Requirement A: In the post about Jaleel's thrush, what did his doctor prescribe?
Requirement B:
Do these statements agree with the post about Jaleel's thrush? Answer yes or no for each, quoting the words that decide it.
(i) Jaleel was given Nystatin twice on Monday.
(ii) The autopsy has already shown how he died.
(iii) The song mentioned is called "Nobody's Home."
Requirement C: Proceed with the post about Jaleel's death from the point where it stops.

Document section:
**********

So you all know about Jaleel's thrush and his dr prescribed him oral Nystatin. I gave it to him twice Monday once a 6pm and one at 10pm before I nursed him, and the next day he was gone. So I went online reading side effects of Nystatin. It said:
Stop taking nystatin and seek emergency medical attention if you experience an allergic reaction (difficulty breathing; closing of your throat; swelling of your lips, tongue, or face; or hives).
Side effects are not likely to occur with nystatin. Continue to take nystatin and talk to your doctor if you experience
nausea or stomach upset,
vomiting,
diarrhea.
Side effects other than those listed here may also occur. Talk to your doctor about any side effect that seems unusual or that is especially bothersome
So I am wondering if maybe he had an allergic reaction and couldn't breathe or throat closed up, it's possible, but we won't know until we get the autopsy back. But like I said to Allen he was doing fine and then takes Nystatin and when I wake up the next morning he was gone. Just a thought. But it's a guessing game right now of how he died.
Today has been really rough for me. All day I have been thinking about isTuesday morning when I found him, and the way he was the last time I saw him on that Tuesday morning. Thinking about it makes me feel so sick, But I can't seem to get it off my mind regardless of what I do.
I have been listening to this song by Avril Lavine that explains how I feel right now it's called "Nobody's Home"
I couldn't tell you
Why she felt that way
She felt it everyday
And I couldn't help her
I just watched her make
The same mistakes again
What's wrong, what’s wrong now?

**********

Raw data:
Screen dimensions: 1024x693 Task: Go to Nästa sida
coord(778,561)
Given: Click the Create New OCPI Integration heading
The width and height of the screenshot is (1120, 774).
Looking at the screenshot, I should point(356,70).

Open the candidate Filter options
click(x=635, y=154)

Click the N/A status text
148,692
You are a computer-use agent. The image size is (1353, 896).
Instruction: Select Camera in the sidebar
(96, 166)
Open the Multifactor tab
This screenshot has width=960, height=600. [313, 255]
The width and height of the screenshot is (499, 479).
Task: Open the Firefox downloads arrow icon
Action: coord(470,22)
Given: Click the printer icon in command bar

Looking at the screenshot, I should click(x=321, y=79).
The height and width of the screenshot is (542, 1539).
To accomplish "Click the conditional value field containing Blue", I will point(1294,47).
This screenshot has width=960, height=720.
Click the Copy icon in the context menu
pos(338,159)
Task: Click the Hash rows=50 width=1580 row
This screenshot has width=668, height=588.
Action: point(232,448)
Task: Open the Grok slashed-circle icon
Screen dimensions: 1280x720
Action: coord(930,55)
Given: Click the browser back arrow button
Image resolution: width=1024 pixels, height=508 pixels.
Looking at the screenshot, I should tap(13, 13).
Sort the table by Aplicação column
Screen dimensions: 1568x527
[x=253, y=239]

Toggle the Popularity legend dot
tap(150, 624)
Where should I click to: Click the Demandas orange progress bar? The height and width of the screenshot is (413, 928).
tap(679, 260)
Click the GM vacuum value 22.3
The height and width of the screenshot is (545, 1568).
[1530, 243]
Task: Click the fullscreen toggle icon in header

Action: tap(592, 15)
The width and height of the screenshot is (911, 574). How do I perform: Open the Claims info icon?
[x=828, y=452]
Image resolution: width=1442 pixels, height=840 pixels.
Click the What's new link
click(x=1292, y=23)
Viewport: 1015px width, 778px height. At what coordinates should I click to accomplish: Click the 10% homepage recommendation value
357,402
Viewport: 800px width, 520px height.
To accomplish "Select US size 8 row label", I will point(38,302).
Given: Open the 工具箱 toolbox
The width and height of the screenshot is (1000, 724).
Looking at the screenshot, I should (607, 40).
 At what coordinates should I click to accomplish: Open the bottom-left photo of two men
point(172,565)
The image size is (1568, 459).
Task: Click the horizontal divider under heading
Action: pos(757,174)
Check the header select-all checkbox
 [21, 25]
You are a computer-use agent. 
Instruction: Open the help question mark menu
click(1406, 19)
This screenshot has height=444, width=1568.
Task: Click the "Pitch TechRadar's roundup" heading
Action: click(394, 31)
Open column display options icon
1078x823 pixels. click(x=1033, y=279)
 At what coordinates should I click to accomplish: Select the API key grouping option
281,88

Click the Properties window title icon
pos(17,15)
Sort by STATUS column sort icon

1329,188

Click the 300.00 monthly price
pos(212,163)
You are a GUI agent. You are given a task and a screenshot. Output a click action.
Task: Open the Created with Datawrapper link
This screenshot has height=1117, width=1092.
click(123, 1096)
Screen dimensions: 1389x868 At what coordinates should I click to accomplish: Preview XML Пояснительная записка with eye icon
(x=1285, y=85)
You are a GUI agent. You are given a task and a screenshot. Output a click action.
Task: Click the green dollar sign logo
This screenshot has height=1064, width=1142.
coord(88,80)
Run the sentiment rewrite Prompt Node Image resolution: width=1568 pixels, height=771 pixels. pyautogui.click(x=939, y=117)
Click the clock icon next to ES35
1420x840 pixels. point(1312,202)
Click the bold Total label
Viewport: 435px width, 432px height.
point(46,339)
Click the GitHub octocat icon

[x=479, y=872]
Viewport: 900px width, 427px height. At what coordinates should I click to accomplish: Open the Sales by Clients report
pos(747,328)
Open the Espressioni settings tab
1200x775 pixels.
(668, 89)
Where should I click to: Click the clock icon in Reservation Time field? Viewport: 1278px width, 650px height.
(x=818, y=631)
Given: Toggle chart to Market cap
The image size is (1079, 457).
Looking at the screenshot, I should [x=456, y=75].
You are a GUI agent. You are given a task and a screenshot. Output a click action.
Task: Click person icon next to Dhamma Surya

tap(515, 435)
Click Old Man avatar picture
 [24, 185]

**********

Written answer A: Oral Nystatin.

Written answer B:
(i) Yes: "I gave it to him twice Monday"
(ii) No: "we won't know until we get the autopsy back"
(iii) Yes: "it's called "Nobody's Home""

Written answer C:
Too many, too many problems
Don't know where she belongs
Where she belongs
Chorus:
She wants to go home
But nobody's home
It's where she lies
Broken inside
With no place to go
No place to go
To dry her eyes
Broken inside
Open your eyes
And look outside
Find the reasons why
You've been rejected, and
Now you can't find
What you've left behind
Be strong, be strong now
Too many, too many problems
Don't know where she belongs
Where she belongs
Chorus
She wants to go home
But nobody's home
That's where she lies
Broken inside
With no place to go
No place to go
To dry her eyes
Broken inside
Her feelings she hides
Her dreams she can't find
She's losing her mind
She's falling behind
She can't find her place
She's losing her faith
She's falling from grace
She's all over the place, yeah
Chorus
She wants to go home
But nobody's home
It's where she lies
Broken inside
With no place to go
No place to go
To dry her eyes
Broken inside
she's lost inside, lost inside
oh oh
she's lost inside, lost inside
oh oh oh
I found a card from my Grandpa's funeral and wanted to share the poem with you.
"I'd like the memory of me to be a happy one, I'd like to leave an afterglow of smiles when the day is done. I'd like to leave an echo whispering softly down the ways of happy times and laughing times, and bright sunny days. I'd like the tears of those who grieve to dry before the sun, of happy memories that I leave behind when the day is gone." I know this is what Jaleel would want, but it's hard not to be sad. It's easy to say remember all the good memories of him, but not easy to do when I am constantly remind of all the memories and milestones he will never have.